Can decimal numbers be considered "even" or "odd"?
Is the concept of even/odd numbers applicable to decimal numbers? For e.g. - 4.222 is a even number?
Solution 1:
I am not saying that this is a way to consider "even" and "odd" numbers, but I think it's quite cool that it looks somehow as a generalization of this notion.
It doesn't make sense to look at the digits of an irrational number to determine its "parity", hence let's just stick with rational numbers.
When we were looking at integers, we said that an integer was even when it was divisible by $2$ and odd when it is not. Instead of using words, we could give much better information, which is to define a map $$ \begin{align} \nu_2 : \mathbb N & \to \mathbb N \cup \{ 0 \} \\ n=2^k m & \mapsto k \end{align} $$ where in the latter, $m$ is odd. The map $\nu$ then measures how even the integer $n$ is, in the sense that when there are more powers of 2 that divide $n$, it is considered "more divisible by two".
This concept can be generalized to the rational numbers : write $x = a/b$ with $a$ and $b \neq 0$ integers. Write $a = 2^{k_1} a'$ and $b=2^{k_2} b'$, so that $x = 2^{k_1 - k_2} (a'/b')$ and now both $a'$ and $b'$ are odd. Now define $\nu$ again in a similar manner : $$ \begin{align} \nu_2 : \mathbb Q & \to \mathbb Z \\ x = \frac{2^{k_1}a'}{2^{k_2}b'} & \mapsto k_1 - k_2. \end{align} $$ When $x$ is an integer, we recover the map we had before, so this can be considered as an extension of this map to the rational numbers.
I don't know if you have done some abstract algebra, but I am going to work things out a little more so that readers that might be interested find good information here.

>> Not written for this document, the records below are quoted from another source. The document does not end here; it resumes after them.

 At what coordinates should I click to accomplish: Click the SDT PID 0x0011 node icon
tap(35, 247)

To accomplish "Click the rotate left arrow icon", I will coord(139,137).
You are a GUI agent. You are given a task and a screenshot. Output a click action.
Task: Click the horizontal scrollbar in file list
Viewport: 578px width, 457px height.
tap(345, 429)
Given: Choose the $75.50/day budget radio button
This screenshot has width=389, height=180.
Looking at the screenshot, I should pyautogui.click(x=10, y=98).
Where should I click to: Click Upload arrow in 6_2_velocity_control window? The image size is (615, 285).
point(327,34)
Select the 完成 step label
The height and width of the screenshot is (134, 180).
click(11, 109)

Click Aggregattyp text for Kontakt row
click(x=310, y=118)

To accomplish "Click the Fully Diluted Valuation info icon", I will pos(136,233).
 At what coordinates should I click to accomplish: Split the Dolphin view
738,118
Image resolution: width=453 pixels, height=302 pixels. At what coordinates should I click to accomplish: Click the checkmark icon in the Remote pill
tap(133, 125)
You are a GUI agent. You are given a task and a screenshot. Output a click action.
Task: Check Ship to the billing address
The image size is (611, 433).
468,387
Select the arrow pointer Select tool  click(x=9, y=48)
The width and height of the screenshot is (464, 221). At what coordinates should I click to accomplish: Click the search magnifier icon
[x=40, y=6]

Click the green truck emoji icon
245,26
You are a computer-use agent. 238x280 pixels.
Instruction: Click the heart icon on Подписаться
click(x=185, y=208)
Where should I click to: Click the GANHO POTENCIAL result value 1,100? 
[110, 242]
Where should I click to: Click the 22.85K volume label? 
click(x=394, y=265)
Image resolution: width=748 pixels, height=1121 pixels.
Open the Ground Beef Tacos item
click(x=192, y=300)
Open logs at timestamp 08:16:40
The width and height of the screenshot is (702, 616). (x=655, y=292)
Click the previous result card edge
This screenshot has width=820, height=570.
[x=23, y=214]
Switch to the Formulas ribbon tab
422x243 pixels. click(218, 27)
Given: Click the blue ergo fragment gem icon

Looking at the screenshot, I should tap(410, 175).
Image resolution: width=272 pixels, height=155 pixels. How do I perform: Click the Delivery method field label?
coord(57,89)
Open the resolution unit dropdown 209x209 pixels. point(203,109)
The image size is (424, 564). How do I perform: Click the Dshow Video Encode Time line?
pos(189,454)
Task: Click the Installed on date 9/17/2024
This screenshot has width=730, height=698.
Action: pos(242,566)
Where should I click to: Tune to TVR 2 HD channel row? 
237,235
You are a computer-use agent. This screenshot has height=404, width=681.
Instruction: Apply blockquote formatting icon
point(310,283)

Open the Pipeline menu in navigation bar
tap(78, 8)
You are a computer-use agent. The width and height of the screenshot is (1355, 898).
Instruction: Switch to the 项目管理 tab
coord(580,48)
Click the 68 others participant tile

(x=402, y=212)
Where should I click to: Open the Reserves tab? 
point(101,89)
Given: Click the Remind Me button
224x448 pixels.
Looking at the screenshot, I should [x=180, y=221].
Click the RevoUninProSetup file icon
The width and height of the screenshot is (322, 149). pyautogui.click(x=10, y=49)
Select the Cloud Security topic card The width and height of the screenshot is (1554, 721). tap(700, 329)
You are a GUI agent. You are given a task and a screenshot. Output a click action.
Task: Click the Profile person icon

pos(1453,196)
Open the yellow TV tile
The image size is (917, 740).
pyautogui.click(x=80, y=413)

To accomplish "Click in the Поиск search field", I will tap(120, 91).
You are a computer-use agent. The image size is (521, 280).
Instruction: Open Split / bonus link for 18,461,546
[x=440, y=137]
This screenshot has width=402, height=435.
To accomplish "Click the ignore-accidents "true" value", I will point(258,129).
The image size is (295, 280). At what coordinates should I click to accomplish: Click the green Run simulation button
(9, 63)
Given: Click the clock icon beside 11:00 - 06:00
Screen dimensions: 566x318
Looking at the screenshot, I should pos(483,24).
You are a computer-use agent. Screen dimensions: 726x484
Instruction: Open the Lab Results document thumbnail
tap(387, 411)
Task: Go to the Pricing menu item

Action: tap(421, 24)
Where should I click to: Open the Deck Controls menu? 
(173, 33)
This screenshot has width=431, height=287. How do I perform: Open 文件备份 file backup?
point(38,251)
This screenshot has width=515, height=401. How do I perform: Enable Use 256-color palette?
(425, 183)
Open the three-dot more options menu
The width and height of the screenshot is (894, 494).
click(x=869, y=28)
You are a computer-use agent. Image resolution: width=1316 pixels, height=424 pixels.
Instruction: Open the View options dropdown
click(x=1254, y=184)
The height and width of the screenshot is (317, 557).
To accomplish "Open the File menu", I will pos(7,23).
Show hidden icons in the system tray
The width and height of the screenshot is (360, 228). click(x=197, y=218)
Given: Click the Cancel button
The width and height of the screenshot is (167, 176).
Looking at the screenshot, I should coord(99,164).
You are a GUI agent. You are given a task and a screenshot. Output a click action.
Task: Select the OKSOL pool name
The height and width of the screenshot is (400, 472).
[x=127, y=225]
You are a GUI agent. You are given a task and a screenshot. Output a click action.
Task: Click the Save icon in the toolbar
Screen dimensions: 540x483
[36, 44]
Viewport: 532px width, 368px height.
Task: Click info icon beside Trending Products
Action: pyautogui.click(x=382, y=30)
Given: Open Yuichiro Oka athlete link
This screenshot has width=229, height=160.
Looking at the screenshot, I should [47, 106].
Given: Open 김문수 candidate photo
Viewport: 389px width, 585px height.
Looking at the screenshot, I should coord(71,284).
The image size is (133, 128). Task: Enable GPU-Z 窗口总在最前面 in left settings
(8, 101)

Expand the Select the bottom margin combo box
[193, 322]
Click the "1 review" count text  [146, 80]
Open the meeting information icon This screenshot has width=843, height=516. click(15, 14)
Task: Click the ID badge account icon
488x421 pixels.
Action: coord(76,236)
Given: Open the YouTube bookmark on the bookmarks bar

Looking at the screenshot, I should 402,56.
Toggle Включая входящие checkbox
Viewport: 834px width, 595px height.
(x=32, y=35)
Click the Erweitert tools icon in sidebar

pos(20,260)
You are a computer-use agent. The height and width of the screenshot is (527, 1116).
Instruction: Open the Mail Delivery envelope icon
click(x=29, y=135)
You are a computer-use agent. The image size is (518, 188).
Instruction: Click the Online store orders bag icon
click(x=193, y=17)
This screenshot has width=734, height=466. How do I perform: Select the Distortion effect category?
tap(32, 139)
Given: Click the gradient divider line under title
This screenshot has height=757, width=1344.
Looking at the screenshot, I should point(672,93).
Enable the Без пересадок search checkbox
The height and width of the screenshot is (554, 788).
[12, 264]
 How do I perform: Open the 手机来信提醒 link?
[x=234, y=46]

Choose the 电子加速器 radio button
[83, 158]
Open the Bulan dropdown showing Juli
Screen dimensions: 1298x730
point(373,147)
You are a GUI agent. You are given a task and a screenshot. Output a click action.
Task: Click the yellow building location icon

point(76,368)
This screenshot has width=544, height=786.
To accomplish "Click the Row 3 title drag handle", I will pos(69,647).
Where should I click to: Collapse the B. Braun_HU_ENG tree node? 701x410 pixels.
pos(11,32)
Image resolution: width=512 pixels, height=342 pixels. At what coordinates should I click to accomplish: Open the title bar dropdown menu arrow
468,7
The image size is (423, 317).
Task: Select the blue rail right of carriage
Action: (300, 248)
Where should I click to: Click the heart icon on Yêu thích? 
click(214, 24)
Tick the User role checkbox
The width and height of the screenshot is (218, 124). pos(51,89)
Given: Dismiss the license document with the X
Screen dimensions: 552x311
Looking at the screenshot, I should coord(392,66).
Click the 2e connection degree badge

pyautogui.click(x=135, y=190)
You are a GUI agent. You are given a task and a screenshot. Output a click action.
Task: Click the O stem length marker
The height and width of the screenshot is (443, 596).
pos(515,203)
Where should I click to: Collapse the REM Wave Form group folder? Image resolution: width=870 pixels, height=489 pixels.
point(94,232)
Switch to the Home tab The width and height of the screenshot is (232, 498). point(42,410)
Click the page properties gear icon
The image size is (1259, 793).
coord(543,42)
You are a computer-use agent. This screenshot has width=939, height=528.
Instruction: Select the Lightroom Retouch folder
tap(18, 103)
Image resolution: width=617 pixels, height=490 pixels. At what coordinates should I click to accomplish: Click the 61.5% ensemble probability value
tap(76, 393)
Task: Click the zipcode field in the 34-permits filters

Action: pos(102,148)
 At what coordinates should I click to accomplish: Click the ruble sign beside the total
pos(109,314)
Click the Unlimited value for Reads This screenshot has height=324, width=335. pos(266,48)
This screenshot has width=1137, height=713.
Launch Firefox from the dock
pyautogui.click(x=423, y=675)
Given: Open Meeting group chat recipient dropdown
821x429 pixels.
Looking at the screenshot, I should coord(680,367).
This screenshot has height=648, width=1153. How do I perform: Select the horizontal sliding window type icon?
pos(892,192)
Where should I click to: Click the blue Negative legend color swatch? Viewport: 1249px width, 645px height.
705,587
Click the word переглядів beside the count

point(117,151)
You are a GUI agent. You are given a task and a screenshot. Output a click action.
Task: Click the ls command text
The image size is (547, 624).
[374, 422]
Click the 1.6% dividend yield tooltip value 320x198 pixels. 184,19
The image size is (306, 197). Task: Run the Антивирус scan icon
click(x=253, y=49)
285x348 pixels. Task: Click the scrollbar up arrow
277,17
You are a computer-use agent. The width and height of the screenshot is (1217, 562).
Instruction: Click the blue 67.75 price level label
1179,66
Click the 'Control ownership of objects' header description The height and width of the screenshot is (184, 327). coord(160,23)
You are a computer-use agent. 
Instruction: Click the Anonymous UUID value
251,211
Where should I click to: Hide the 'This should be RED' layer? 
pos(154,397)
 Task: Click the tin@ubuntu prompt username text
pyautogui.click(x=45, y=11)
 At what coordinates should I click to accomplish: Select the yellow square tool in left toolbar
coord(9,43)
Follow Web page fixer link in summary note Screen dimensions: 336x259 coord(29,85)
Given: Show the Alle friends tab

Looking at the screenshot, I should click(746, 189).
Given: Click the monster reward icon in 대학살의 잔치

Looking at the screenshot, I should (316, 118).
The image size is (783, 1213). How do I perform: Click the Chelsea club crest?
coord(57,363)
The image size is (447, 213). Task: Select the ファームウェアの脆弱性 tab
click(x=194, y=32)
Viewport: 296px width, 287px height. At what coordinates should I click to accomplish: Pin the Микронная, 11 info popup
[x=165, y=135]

If we replace $\nu_2$ by $\nu_p$, where $p$ is a prime number, all that we did works just fine and we get a map from $\mathbb Q$ to $\mathbb Z$ which indicates how much can a rational be divisible by $p$ (by allowing "negative divisibility" in some sense, because it also measures how many times $p$ divides the denominator). We are getting close to the concept of a discrete valuation, which is defined as the following : given a field $K$, a discrete valuation $\nu$ is a function from $K^{\times}$, the group of units, to $\mathbb Z$, which satisfies the following properties : $$ \begin{align} \nu(ab) & = \nu(a) + \nu(b) \\ \nu(a+b) & \ge \min \{ \nu(a),\nu(b) \} \end{align} $$ and must also be surjective. This function has many interesting algebraic properties. Recalling informations we had before such as "the set of all even integers form a ring", and just by considering this map and its properties, we can show that $$ \{ x \in K^{\times} \, | \, \nu(x) \ge 0 \} \cup \{ 0 \} $$ is a subring of $K$ which contains the identity of $K$. For some examples of how this is relevant, consider this : if we take the map $\nu_2$ we had before (over $\mathbb Q$), proving this fact means that the set of all rational numbers with odd denominator form a subring of $\mathbb Q$ (and so does the set of all rational numbers with denominators coprime to $p$). Valuations are extensively studied, and you can probably look it up on Wikipedia or ask for a reference if you are more interested in this.
Hope that helps!
Solution 2:
Suppose we would like to define odd/even real numbers in some similar way as for integers. What could we do?
We could say that even numbers are all multiples of 2 by a real number, but then every real number would be even. Defining such a notion does not seem to be useful.
We could work only with real numbers that have finite decimal expansions. And for such numbers, we could say that it is odd/even based on the parity of the last digit. The first disadvantage of this definition is that it works only for some numbers. But - perhaps more importantly - it does not have the usual properties of addition, namely:
$0.4+0.6=1$ even+even can be odd;
$0.3+0.7=1$ odd+odd can be odd;
$0.04+0.1=0.14$ even+odd can be even.
So this definition would not make too much sense, either.